Possible breaking changes

  • Fixed code in ParseElementEnhance subclasses that replaced detailed exception messages raised in contained expressions with a less-specific and less-informative generic exception message and location.

    If your code has conditional logic based on the message content in raised ParseExceptions, this bugfix may require changes in your code.

  • Fixed bug in transform_string() where whitespace in the input string was not properly preserved in the output string.

    If your code uses transform_string, this bugfix may require changes in your code.

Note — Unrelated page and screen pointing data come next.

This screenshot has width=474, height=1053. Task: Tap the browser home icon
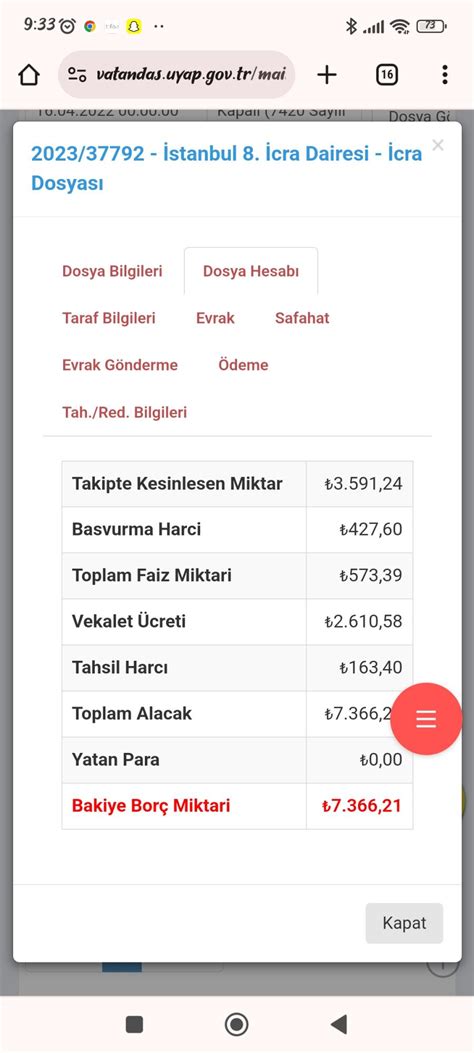pos(29,75)
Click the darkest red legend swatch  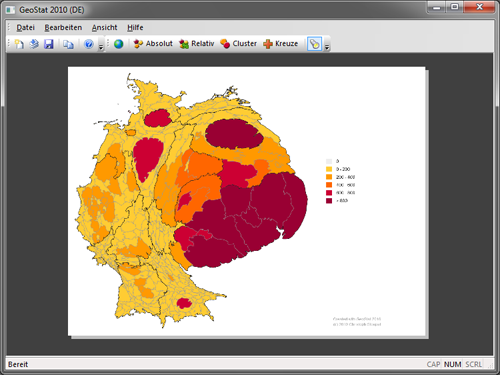(329, 201)
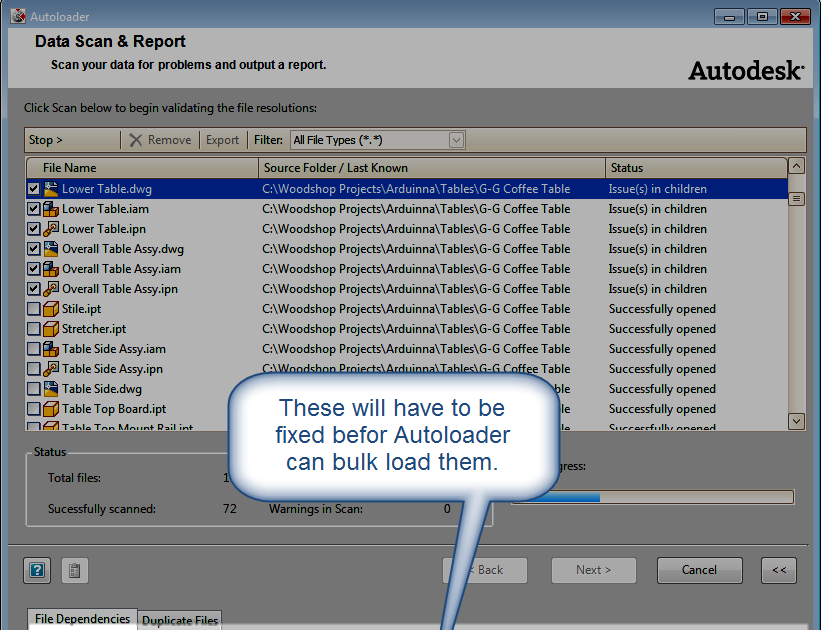
Task: Open the All File Types filter dropdown
Action: click(x=456, y=139)
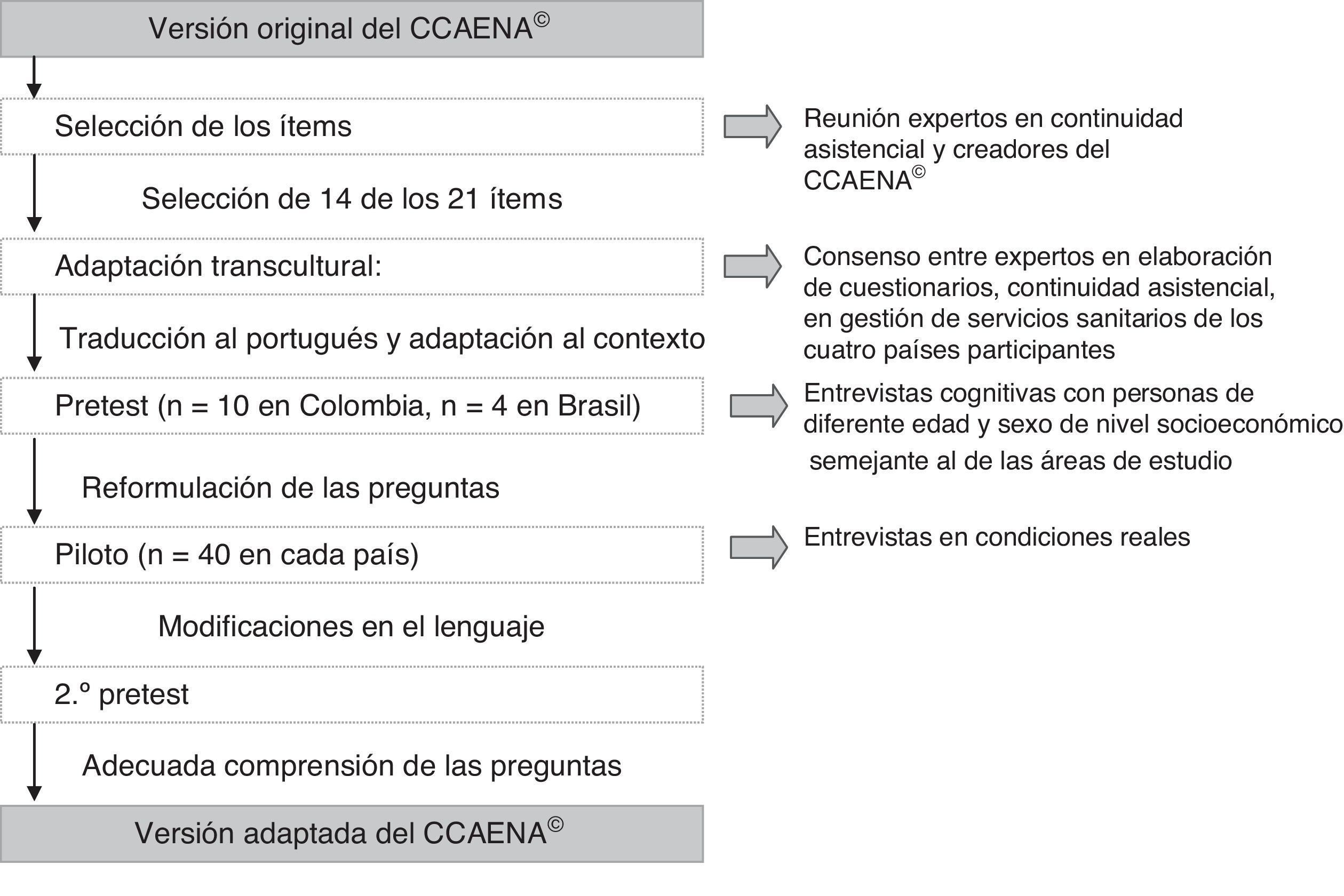Click the "Entrevistas en condiciones reales" text
The image size is (1344, 896).
point(997,537)
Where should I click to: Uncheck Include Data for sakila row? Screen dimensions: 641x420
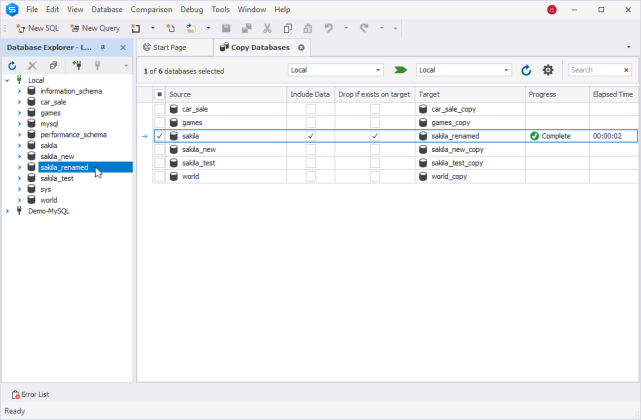tap(311, 135)
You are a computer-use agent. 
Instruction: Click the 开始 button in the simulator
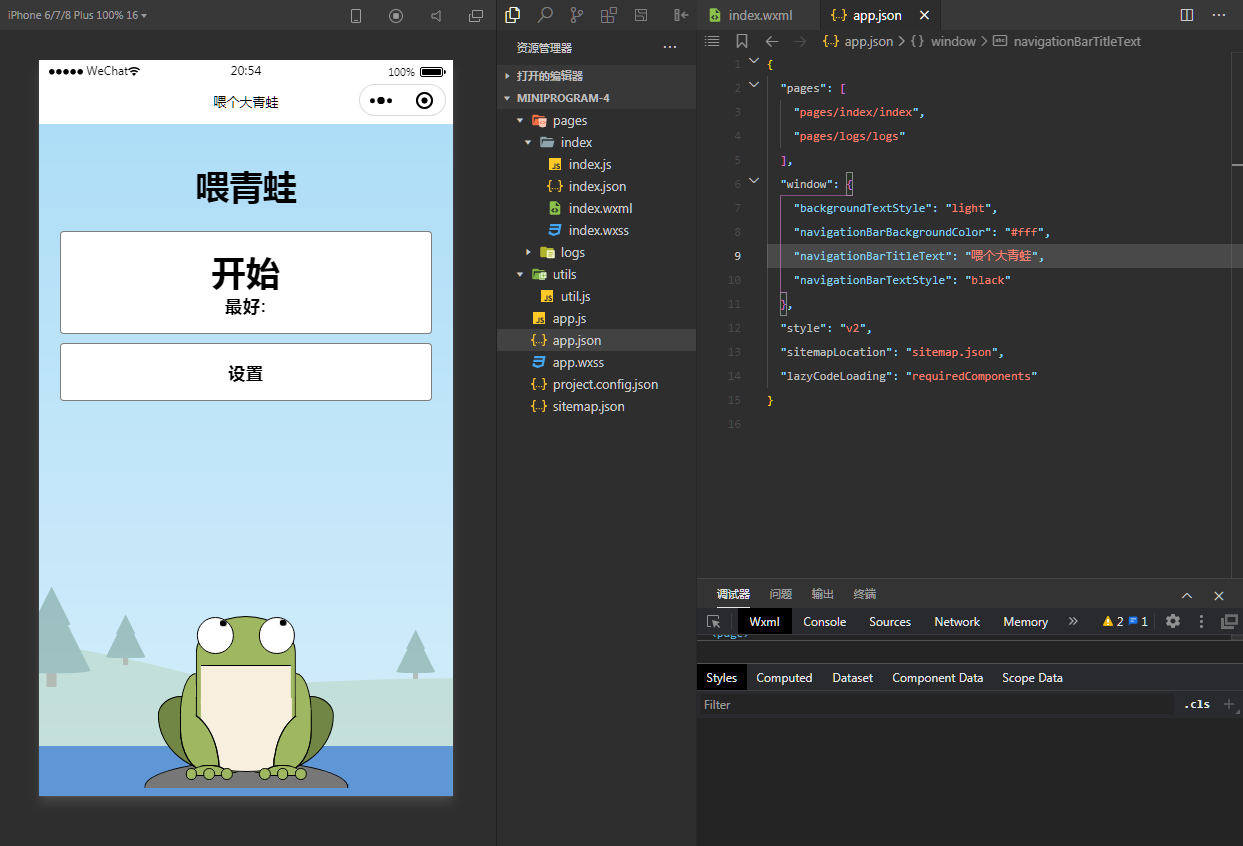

  • Fixed bug where an IndexError raised in a parse action was incorrectly handled as an IndexError raised as part of the ParserElement parsing methods, and reraised as a ParseException. Now an IndexError that raises inside a parse action will properly propagate out as an IndexError.

    If your code raises IndexError in parse actions, this bugfix may require changes in your code.

Additional API changes

  • Added optional flatten Boolean argument to ParseResults.as_list(), to return the parsed values in a flattened list.

  • Added indent and base_1 arguments to pyparsing.testing.with_line_numbers. When using with_line_numbers inside a parse action, set base_1 =False, since the reported loc value is 0-based. indent can be a leading string (typically of spaces or tabs) to indent the numbered string passed to with_line_numbers.

New / Enhanced Examples

  • Added query syntax to mongodb_query_expression.py with:

    • better support for array fields (“contains all”, “contains any”, and “contains none”)

    • “like” and “not like” operators to support SQL “%” wildcard matching and “=~” operator to support regex matching

    • text search using “search for”

    • dates and datetimes as query values

    • a[0] style array referencing

  • Added lox_parser.py example, a parser for the Lox language used as a tutorial in Robert Nystrom’s “Crafting Interpreters” (http://craftinginterpreters.com/).

  • Added complex_chemical_formulas.py example, to add parsing capability for formulas such as “Ba(BrO₃)₂·H₂O”.

  • Updated tag_emitter.py to use new Tag class, introduced in pyparsing 3.1.3.

Acknowledgments

Again, thanks to the many contributors who submitted issues, questions, suggestions, and PRs.